Junoon singles chronology
| "Ehtesaab" (1996) | "Saeein" (1997) | "Sayonee" (1997) |

= Saeein =

"Saeein" (Urdu: سائیں, literal English translation: "Oh Lord") is a song by Pakistani sufi rock band Junoon. It is Junoon's eleventh single and the second from the 1996 studio album Inquilaab. The song is written by lead guitarist Salman Ahmad and lyricist Sabir Zafar. Due to the song's popularity, it also featured on the band's fourth studio album Azadi released in 1997. "Saeein" is one of Junoon's most popular songs, and has been covered numerous times, most notably by Indian singer Harshdeep Kaur. The song marked Junoon's foray into what later became the sufi rock sound that the band is most popularly associated with.

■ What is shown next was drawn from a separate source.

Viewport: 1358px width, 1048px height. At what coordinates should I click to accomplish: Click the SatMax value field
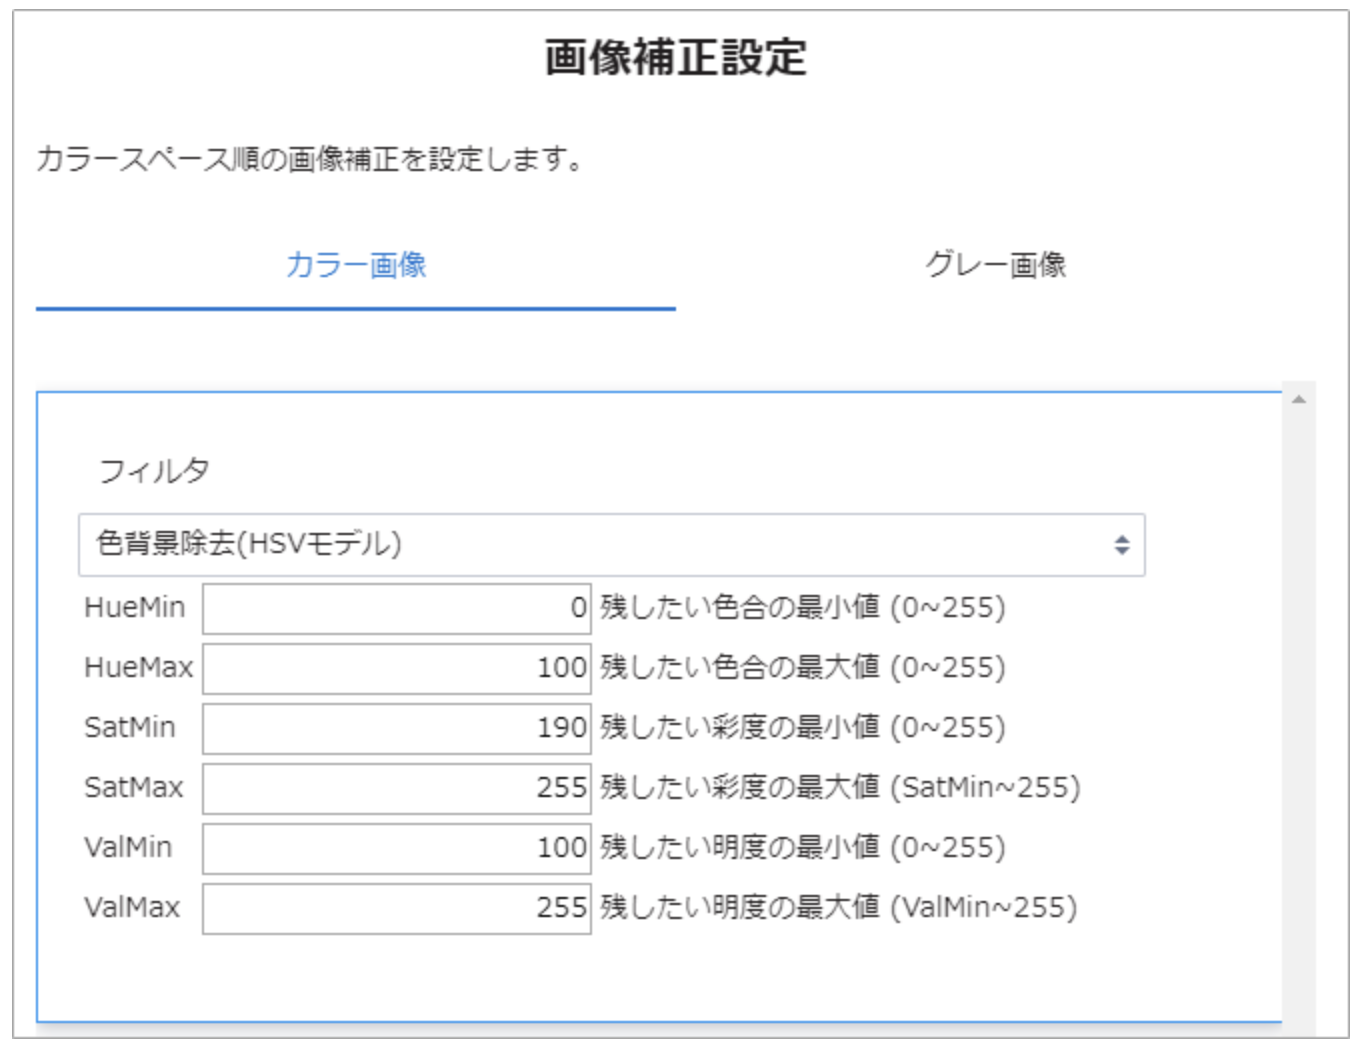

The song blends rock guitars and bluesy vocals with eastern elements like the use of tablas (traditional south Asian hand drums), raga-inspired melodies, traditional Pakistani folk music, and Eastern-inspired poetry.

"Saeein" was ranked #3 in a list of Junoon's top 10 songs and #9 in the top sufi rock songs list published by Gibson Guitar on their website.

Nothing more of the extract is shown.